The Dow Jones industrial average closed at 12,788.51, down 7.45 points or less than 0.1 per cent. The broader S&P 500 closed at 1,387.82, up 0.93 points or less than 0.1 per cent. In Canada, the S&P/TSX composite index closed at 12,046.28, up 5.88 points or also less than 0.1 per cent.
The U.S. housing market continued to show signs of healing. Housing starts in October rose 3.6 per cent over revised figures for September, easily beating expectations among economists. While building permits fell 2.7 per cent from September, they were nearly 30 per cent above last year’s reading.
The report sent U.S. home builders higher. PulteGroup Inc. rose 5.4 per cent.
Ben Bernanke, chairman of the U.S. Federal Reserve, gave a relatively downbeat assessment of the U.S. employment landscape, in a speech in New York. “We have some way to go before the labour market can be deemed healthy again,” he said. He also warned that the U.S. would face a potential recession should politicians not agree on a budget plan to avert the fiscal cliff of automatic tax increases and spending cuts.
His comments hit major indexes earlier in the day.
Hewlett-Packard Co. fell 12 per cent after the computer maker said it would take an $8.8-billion (U.S.) writedown associated with its acquisition of Autonomy Corp. last year. The company also forecast disappointing first quarter earnings.
Intel Corp. fell 3.6 per cent and Alcoa Inc. fell 1.1 per cent. However, U.S. financials showed some strength: Bank of America Corp. rose 1.5 per cent.
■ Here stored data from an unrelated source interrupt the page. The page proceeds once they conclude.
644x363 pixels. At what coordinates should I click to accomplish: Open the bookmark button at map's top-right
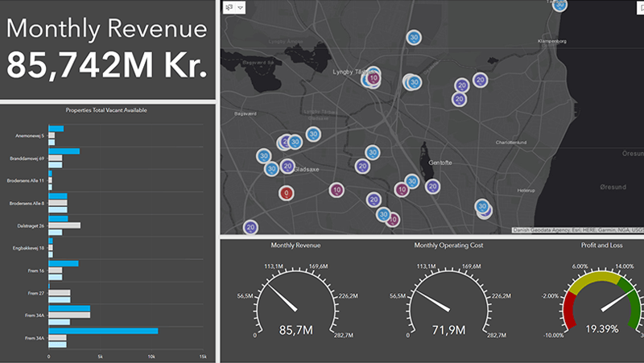639,6
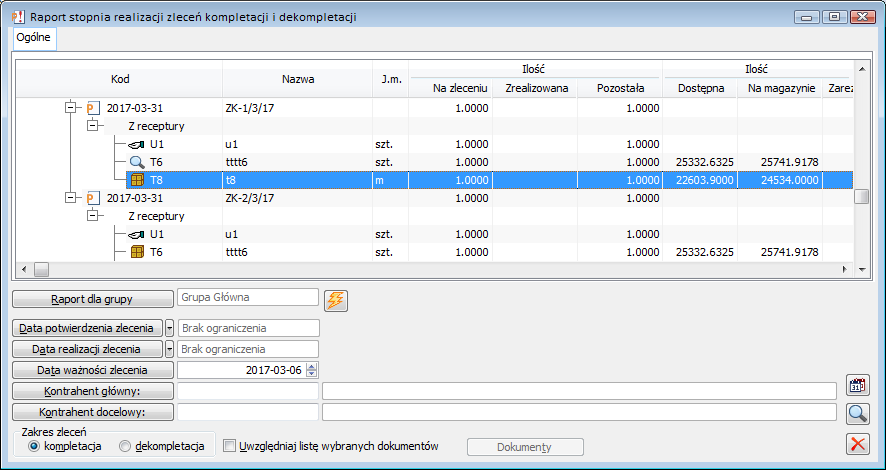This screenshot has width=886, height=470.
Task: Click the Nazwa column header
Action: coord(298,78)
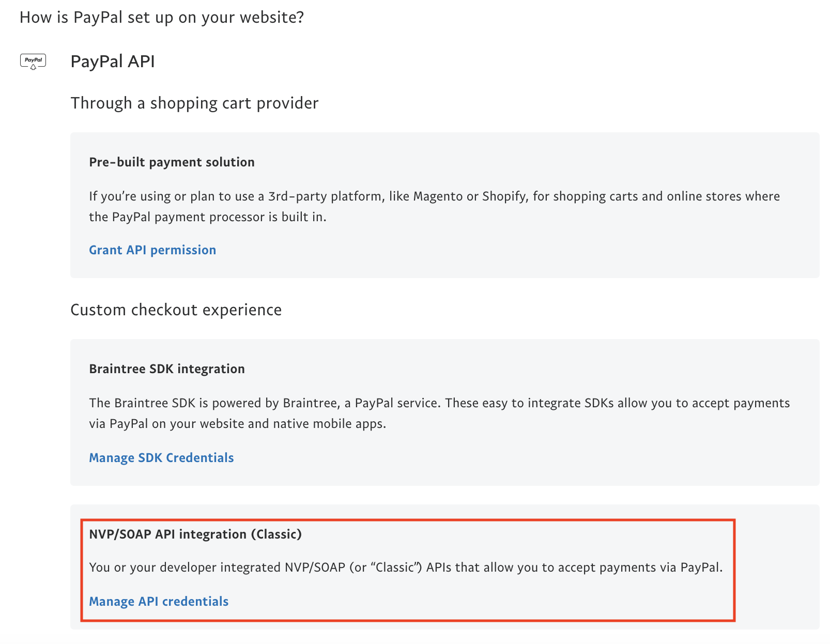Click the "NVP/SOAP API integration (Classic)" title
This screenshot has height=644, width=830.
tap(195, 534)
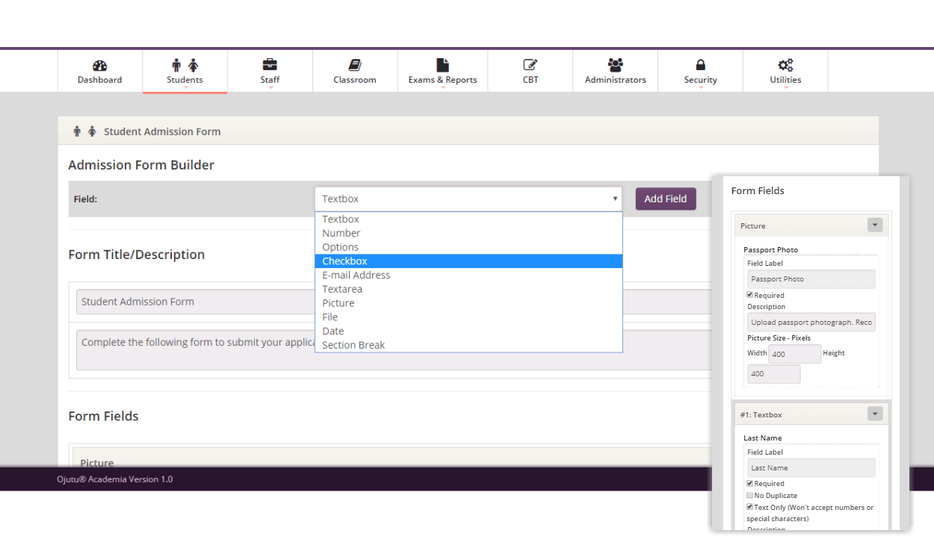Image resolution: width=934 pixels, height=560 pixels.
Task: Open the Dashboard gauge icon
Action: coord(100,66)
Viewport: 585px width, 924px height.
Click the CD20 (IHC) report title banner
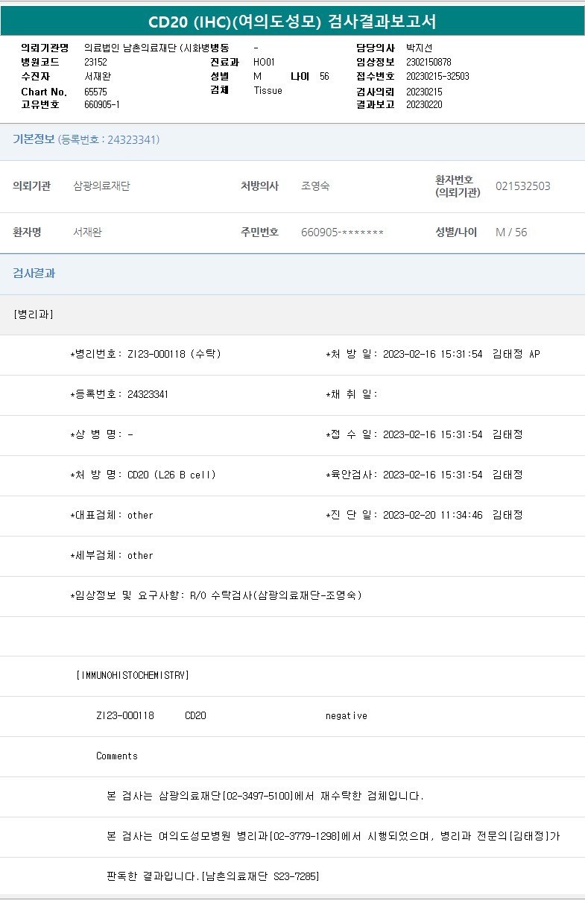pyautogui.click(x=292, y=21)
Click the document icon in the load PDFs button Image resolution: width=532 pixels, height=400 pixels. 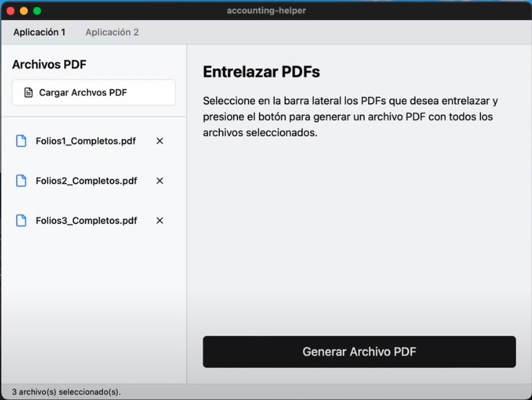(29, 93)
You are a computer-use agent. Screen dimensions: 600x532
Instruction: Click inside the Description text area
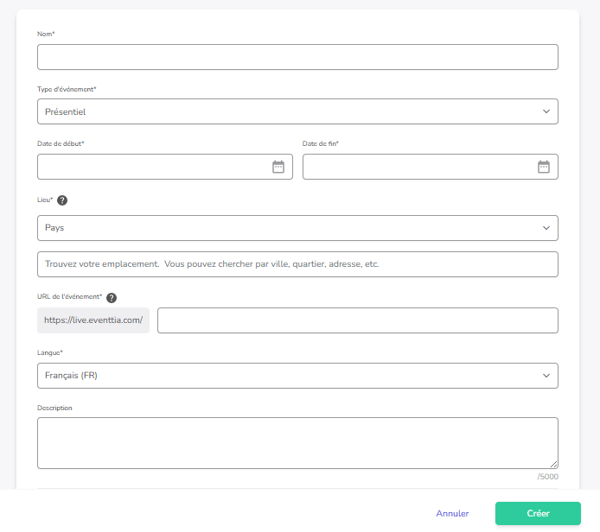pos(297,443)
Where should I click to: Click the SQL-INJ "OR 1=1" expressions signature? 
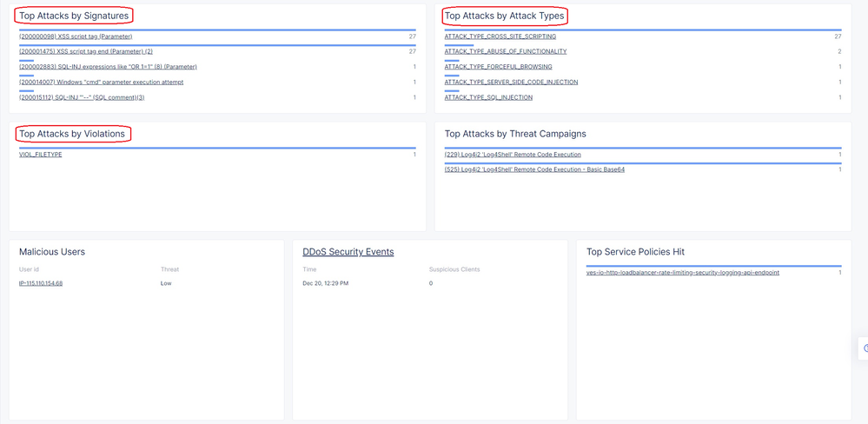pos(108,67)
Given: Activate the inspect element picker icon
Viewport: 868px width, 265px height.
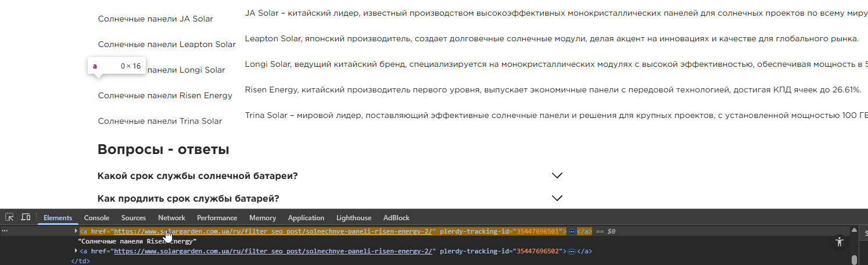Looking at the screenshot, I should click(x=9, y=217).
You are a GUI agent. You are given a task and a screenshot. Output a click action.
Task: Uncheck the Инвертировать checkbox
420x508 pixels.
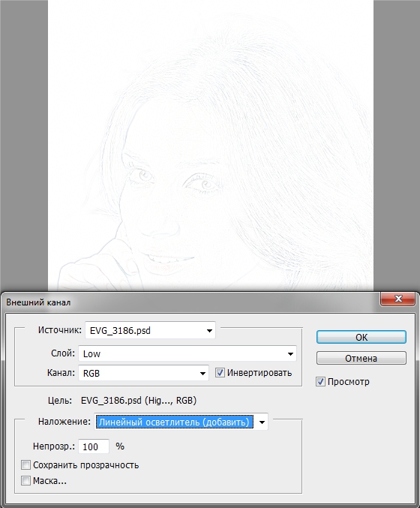click(220, 373)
Research In Motion Ltd. rose 1.2 per cent in Toronto after brokerage firm Jefferies & Co. raised its recommendation on the stock to “hold” and increased its target price to $10 (U.S.). Analyst Peter Misek argued that the BlackBerry maker’s upcoming operating system has been well received so far.
Key commodities retreated. Crude oil fell to $86.75 a barrel, down $2.53. Gold fell to $1,723.60 an ounce, down $10.80. Among Canadian commodity producers, Suncor Energy Inc. rose 1 per cent and Barrick Gold Corp. rose 0.2 per cent.